Перевел взгляд на меня. А я думала… Хотя что тут думать — в крепости, конечно, будет уютнее и надежнее, чего уж… Опять же — увереннее от того, что отряд стал больше, да за крепкими стенами, но! Все равно это вопрос времени — уйти в то место, к стыку миров. Тарус словно прочитал мои мысли:
— Сразу — туда. Кто знает — сколько у нас времени, да и есть ли оно? Слишком быстро холодает… дожди перестали — зима не за горами, подходит срок… тот самый.
Я согласно кивала головой. Юрас поднялся с колена, спросил:
— Таша, а ребята смогут отсюда взглянуть в ту сторону? Или нужно подойти ближе?
Над моим ухом послышалось:
— Мы уйдем вперед прямо сейчас, я уже чую это место… тянет… А вы бы подождали здесь… устроили стоянку на день, может и меньше. Лошади подустали за долгий переход, да и всему отряду день отдыха не помешает.
Закару вторил Конь:
— Да… тянет, но и мешает что-то, теребит душу… тревожит. Вам лучше подождать тут — Зак прав. А потом будем смотреть по месту.
Мы остались ждать их, остановившись в неглубокой степной балке. На самом ее дне протекал небольшой ручей, почти сразу пропадая между россыпью мелких камней, уходя в землю. Высокий и крутой склон укрыл отряд от холодного ветра, но моя родная степь в преддверии зимы смотрелась неуютно и невзрачно. Сухие травы утратили цвет и стали одинаково серыми, вылизанная ветрами и подсыхающая после дождей земля — тоже.

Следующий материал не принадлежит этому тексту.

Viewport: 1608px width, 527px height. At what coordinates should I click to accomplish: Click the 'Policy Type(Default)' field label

В этом месте и дров было мало, так что на костерке сготовили только горячее питье, грея потом об походные кружки руки. Запас сухих и самых жарких дров лежал в повозке, но бездумно тратить их, не зная, сколько еще мы тут задержимся, не хотелось.

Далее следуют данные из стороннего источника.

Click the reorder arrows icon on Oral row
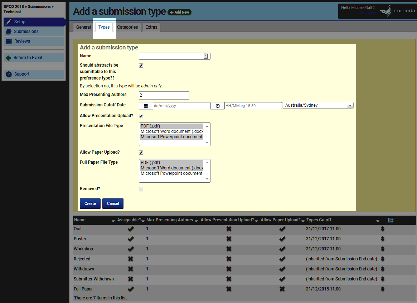Viewport: 417px width, 303px height. pyautogui.click(x=382, y=229)
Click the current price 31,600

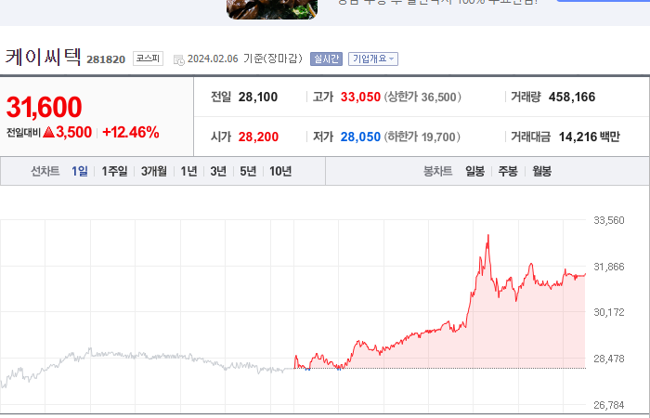[x=44, y=107]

Еще два дня назад все вытащили и натянули на себя самую теплую походную одежду, порядком разгрузив обоз. Поддев под низ теплое исподнее, одевшись в мягкие бекеши, укутавшись толстыми суконными плащами, мы сидели вокруг небольшого костерка. Мужики точили зубами вяленое мясо, макая сухари в кружки с кипятком, а я просто сидела, глядя на огонь. Отдыха не получалось, всех поглотило тревожное ожидание. Набежали мысли о доме… о Зоряне. Кто-то негромко сказал:
— Песню бы сейчас… хотя бы тихонько, чтобы веселее было.
Так же тихо отозвался Юрас:
— Струны звучные… ветром далеко унесет. Можем просто спеть, если тихонько…
— Да нет… не то… не хочется, — бурчали мужики.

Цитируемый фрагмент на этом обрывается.